O que ele vai ser quando crescer? “Violeiro, claro”. Ou alguém tinha alguma dúvida?
Apresentações
A experiência do grupo de catira dos meninos do Congonhal de Baixo tem dado tão certo que eles já estão organizando uma extensa agenda de apresentações. Nos últimos seis meses já participaram de cerca de 20 eventos diferentes, geralmente aos finais de semana, pelas cidades da região.
Segundo o líder Oliveira, a aceitação tem sido boa, mas a recompensa é o contato com as crianças. “Estou orgulhoso. Eles são todos como meus filhos”, disse.
Entre os meninos, a sensação de ser reconhecido por algo de que gostam de fazer também é grande. “Eu gosto quando batem palma após a dança. Me dá muita emoção porque a gente só é reconhecido com isso.

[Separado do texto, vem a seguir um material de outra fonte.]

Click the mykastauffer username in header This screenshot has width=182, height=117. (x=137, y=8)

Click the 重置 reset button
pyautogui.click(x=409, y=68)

Só batem palma quando a gente dança”, disse Santos.
A dança
Bota faz parte do visual do grupo de catira: "eu me visto assim para ir à escola", diz integrante.
(Foto: Manuel Voigt / Divulgação)
A catira é uma dança típica do interior do Brasil, principalmente na área de influência da cultura caipira (Mato Grosso, norte do Paraná, Minas Gerais, Goiás, interior de São Paulo e Mato Grosso do Sul).
A coreografia da catira, apesar de parecer semelhante, varia bastante em determinados aspectos, havendo diferenças de uma região para outra. Normalmente, é apresentada com dois violeiros e dez dançadores.
A dança foi incurtida no caminho das bandeiras, pois era praticada pelo peões dos Bandeirantes e, assim, foi sendo defendida pelos peões por onde eles acampavam.
Diversos autores, entre eles Mario de Andrade, contam que a catira no Brasil se originou entre os índios e que o Padre José de Anchieta, entre os anos de 1563 e 1597, a incluiu nas festas de São Gonçalo, de São João e de Nossa Senhora da Conceição, da qual era devoto. Ele teria composto versos em ritmo de catira para catequizar índios e caboclos e a considerada própria para tais festejos, já que era dançada somente por homens.
Há, porém, os que dizem que ela veio da Oceania junto com os australianos e outros acham que é de origem alemã. O certo é que ela adquiriu características desses três grupos citados, podendo até ter recebido influências de outros povos que para o Brasil imigraram.
Meninos reúnem-se semanalmente para pesquisa sobre tradições e ensaiar a dança.